4 Replies Latest reply on Jul 19, 2006 10:09 PM by chanyungwan

    Singleton Failover

    chanyungwan

      I have a jboss cluster with 2 members. The OS is Redhat Linux Advanced Server 4 and the jboss version is 3.2.5. There are 3 singletons being put in deploy-hasingleton folder in each member. I want to test the singleton failover in this cluster and 2 cases are observed:

      Case 1) In the master node, I use the command "ps -auxwww | grep run.sh' to kill the jboss service, the 3 singletons can be launched in the 2nd node within 2 minutes and it is acceptable for us.

      Case 2) In the master node, I quit the jboss service using normal exit, i.e."Ctrl-C". However, the 3 singletons can also be launched in the 2nd node but it almost needs 10 - 15 minutes to complete the launching process. I tried to decrease the value of the linux kernel parameters like /proc/sys/net/ipv4/tcp_rmem or /proc/sys/net/ipv4/tcp_wmem or /proc/sys/net/ipv4/tcp_retries2, but none of them help.

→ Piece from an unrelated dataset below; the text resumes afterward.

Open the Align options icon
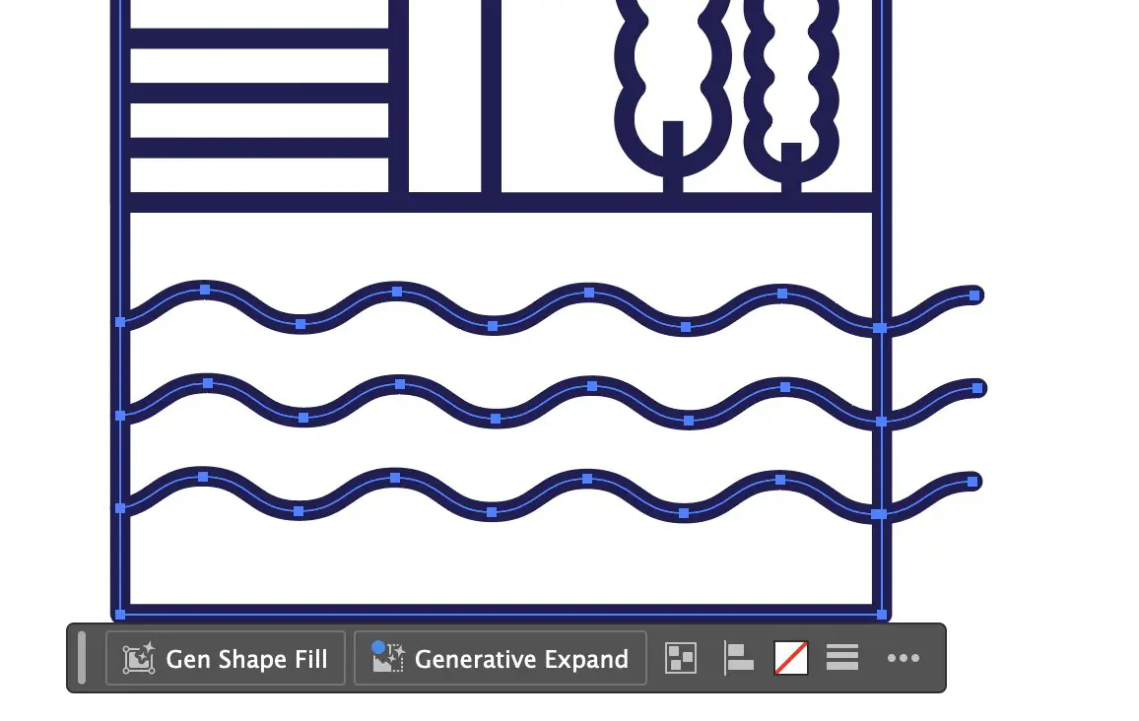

      Please give an advice on tackling the 2nd case timing issue.

        • 1. Re: Singleton Failover
          brian.stansberry

          Suggest you take a look at http://wiki.jboss.org/wiki/Wiki.jsp?page=FDVersusFD_SOCK, particularly the portion at the bottom that discusses combining FD and FD_SOCK.

          • 2. Re: Singleton Failover
            chanyungwan

            Thanks for the reply.
            I tried to modify the cluster-service.xml by adding FD_SOCK as follows:

            :
            <FD_SOCK up_thread="true" down_thread="true" />
            <FD shun="true" up_thread="true" down_thread="true"
            timeout="2500" max_tries="5" />
            :

            Also, different version of jgroups.jar are being replaced
            a)2.2.4 <---default in 3.2.5
            b)2.2.8
            c)2.3 sp1

            However, the timing issue is still unresolved for the 2nd case. Is this the bug for 3.2.5 release ? We are not intended to upgrade the version by the way.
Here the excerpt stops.